Let’s talk about an extremely risky microcap energy equity, Spark Equity, and a unique potential value opportunity in the insurance business–Brighthouse Financial, the spinoff of Metlife.
By Kris Rosemann
Spark Energy
Spark Energy (SPKE) operates as an independent retail energy services firm, providing an alternate choice for natural gas and electricity delivery in certain competitive markets. The company purchases energy from wholesale energy providers and delivers the energy to local regulated utilities for distribution via their existing infrastructure.
Such an operating model exposes it to material commodity price risk, as its profitability is dependent on its ability to identify attractive markets in which to compete, as well as the price it pays for energy from wholesale providers. This operating model also excludes it from earning a regulated rate of return like traditional regulated utilities. We’re not fond of this middle-man type business model, and it appears as though the market agrees–a large percentage of Spark Energy’s float is currently shorted.
Spark Energy has done well in growing its customer base via acquisitions, but the competitive, unregulated side of energy generation and delivery has been littered with tales of caution over the past few decades. In fact, a common theme found throughout many large public utility dividend cuts in recent history is outsize exposure to unregulated power sales and delivery, “Shocking?!?! Utility Dividends Aren’t Always Safe.”
Further muddying the investment thesis for Spark Energy is its status as a “controlled company” under the rules of NASDAQ. Spark Energy owns a ~39% economic interest and is the sole managing member in Spark HoldCo, its operating company, but NuDevco Retail and Retailco retain a 61% economic interest in HoldCo, resulting in a significant level of net income being attributable to these non-controlling interests, as well as material distributions to these non-controlling interests each quarter.
It is worth noting that Spark Energy’s founder W. Keith Maxwell III is the sole owner of Retailco. In 2015, Mr. Maxwell formed National Gas & Electric for the purpose of purchasing retail energy companies and customer books that could be resold to Spark Energy. Mr. Maxwell is a director and non-executive Chairman of Spark Energy’s board, as well as CEO of NuDevco, Retailco, Retailco Services, and National Gas & Electric (all of which are affiliated with Spark). He beneficially owns 100% of Spark Energy’s Class B common stock in addition to nearly 11% of its Class A common stock, the combination of which amounts to roughly two-thirds of combined voting power. As a result, we would expect dividends paid to Class A shareholders and non-controlling interests (Class B owners) to be protected to a degree.

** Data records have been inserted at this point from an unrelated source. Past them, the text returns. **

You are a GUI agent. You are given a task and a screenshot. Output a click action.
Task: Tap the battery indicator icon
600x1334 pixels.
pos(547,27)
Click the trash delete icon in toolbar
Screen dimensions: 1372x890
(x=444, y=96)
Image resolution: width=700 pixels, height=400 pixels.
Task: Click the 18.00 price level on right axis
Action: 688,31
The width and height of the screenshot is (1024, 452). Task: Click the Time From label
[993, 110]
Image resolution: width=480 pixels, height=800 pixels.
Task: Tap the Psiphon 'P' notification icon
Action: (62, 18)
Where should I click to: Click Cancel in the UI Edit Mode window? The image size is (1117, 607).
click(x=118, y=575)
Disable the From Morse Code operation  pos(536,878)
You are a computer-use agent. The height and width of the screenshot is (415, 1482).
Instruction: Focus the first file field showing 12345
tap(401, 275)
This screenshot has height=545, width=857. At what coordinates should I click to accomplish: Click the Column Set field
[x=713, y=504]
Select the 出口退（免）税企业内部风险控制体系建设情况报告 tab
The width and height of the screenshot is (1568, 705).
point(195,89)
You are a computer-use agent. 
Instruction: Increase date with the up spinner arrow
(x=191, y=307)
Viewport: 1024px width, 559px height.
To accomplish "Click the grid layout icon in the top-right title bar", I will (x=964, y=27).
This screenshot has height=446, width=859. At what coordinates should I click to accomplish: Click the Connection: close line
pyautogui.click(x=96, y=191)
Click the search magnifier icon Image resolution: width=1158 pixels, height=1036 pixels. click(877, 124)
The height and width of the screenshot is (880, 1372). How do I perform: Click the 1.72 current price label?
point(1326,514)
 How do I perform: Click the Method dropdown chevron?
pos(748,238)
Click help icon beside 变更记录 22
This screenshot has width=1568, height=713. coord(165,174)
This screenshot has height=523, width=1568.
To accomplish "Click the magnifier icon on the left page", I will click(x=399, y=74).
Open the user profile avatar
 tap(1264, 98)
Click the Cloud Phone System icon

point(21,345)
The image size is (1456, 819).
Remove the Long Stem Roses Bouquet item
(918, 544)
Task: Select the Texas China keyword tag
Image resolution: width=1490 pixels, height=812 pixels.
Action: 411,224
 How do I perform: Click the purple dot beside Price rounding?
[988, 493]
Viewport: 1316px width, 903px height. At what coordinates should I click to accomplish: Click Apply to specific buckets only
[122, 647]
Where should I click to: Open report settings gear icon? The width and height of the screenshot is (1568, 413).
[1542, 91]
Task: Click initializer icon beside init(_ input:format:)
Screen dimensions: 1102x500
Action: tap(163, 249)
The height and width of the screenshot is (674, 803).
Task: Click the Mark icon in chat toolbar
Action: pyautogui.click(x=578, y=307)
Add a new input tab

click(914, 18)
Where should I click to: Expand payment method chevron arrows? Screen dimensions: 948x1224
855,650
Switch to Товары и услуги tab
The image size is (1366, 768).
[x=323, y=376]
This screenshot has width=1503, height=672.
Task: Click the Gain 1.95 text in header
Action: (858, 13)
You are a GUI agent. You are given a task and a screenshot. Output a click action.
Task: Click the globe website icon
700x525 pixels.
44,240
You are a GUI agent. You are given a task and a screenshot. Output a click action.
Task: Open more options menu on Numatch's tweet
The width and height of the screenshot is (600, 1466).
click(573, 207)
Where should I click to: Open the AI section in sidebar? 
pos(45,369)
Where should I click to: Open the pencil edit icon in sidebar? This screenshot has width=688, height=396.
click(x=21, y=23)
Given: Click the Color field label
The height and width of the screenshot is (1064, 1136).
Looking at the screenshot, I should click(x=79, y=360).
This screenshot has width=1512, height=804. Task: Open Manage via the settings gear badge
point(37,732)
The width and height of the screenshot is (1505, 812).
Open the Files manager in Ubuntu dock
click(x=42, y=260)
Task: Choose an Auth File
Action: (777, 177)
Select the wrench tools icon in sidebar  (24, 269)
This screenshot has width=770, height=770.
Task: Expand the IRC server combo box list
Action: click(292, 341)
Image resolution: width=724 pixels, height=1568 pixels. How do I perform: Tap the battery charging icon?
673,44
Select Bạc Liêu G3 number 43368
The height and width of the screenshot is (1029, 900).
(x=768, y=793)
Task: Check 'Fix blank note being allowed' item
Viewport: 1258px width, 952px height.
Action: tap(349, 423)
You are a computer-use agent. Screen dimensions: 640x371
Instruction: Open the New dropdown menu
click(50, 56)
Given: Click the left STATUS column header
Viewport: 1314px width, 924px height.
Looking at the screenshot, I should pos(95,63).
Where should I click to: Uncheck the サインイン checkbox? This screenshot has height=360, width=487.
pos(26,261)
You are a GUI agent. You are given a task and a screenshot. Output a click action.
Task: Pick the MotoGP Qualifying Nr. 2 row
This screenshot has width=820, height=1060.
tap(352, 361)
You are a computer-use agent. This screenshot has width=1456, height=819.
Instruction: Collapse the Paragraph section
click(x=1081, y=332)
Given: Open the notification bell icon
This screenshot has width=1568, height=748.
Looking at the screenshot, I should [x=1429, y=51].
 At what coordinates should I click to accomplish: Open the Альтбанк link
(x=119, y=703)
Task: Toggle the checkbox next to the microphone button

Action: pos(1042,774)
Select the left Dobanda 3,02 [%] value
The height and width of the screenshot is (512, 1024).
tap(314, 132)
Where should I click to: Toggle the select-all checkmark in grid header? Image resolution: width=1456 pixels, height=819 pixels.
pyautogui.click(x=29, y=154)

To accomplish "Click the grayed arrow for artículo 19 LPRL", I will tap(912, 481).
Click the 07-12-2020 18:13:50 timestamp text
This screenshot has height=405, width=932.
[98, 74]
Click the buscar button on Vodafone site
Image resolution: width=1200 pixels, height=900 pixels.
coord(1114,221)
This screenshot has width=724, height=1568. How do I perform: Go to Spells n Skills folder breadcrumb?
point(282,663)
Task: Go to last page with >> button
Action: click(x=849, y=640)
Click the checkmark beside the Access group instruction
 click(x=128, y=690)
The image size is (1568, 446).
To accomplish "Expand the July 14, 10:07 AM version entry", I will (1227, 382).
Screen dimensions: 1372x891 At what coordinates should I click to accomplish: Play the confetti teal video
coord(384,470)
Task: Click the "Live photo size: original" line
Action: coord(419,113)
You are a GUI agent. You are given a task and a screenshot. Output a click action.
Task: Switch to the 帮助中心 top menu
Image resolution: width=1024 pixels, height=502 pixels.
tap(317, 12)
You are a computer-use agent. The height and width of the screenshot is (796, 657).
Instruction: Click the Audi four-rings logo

In short, Spark Energy suffers from far too material of a shortfall in corporate governance, an extremely competitive operating environment, and significant commodity price risk for us to consider the company an interesting investment consideration. The firm may very well continue to grow as a result of acquisitions, but such growth does little to increase confidence in its business model, as it remains sensitive to changes in regulatory environments without enjoying the benefits of collecting a regulated rate of return on a regulated rate base.
Brighthouse Financial
Brighthouse Financial (BHF) is a holding company that was spun out of MetLife’s (MET) former ‘Retail’ segment. The separation was completed August 4, 2017, and the firm offers a range of individual annuities and life insurance products. MetLife retains a 19%+ ownership interest in the company.
On a high level, we’re not too fond of the insurance business model, as underwriting profits can quickly be eroded by exogenous events (such as the example of the recent hurricanes in the US), and returns on premiums (“float”) are still based on investments that are tied to market activity. An investor, for example, may instead prefer to identify his or her own investments that meet his/her circumstances and criteria than rely on an insurer’s investment committee for such diligence. Please read our full opinion of the structure of the Insurance industry, which we view as largely commoditized, meaning that its products are largely undifferentiated or can be replicated by rivals quicky, at the following link:
Moody’s assigns Brighthouse a credit rating of Baa3 with an outlook of stable as a result of its solid asset quality and a modest level of exposure to high-risk assets. Brighthouse aims to hold cash and liquid assets of at least 2 times annual fixed charges over time, and management has a focus on cash generation and operating earnings. It expects to deliver cash flow conversion of 50%-70%+ of operating earnings by 2020, mid-to-high single digit annual operating EPS growth, and a stable operating ROE of ~9% over time.
As of the end of the second quarter of 2017, Brighthouse’s net tangible book value per share was ~$83, suggesting shares offer an interesting discount given that they are trading at levels in the upper $50s. Though a key portion of an insurer’s income is generated from its investment portfolio, and these returns are largely out of the firm’s control, Brighthouse’s discount to book value, generally solid credit rating, and growth-oriented ambitions make for an interesting consideration within the insurance industry.
We’ll be monitoring the company’s interest-rate risk and ability to generate economic value in excess of its cost of capital (its ROE target) closely in coming periods. If it can sustainably generate a comfortably-positive ROE-less-COE spread, the company’s discount to net tangible book value may be completely undeserved. If it can’t, then the market may be right in haircutting its book value.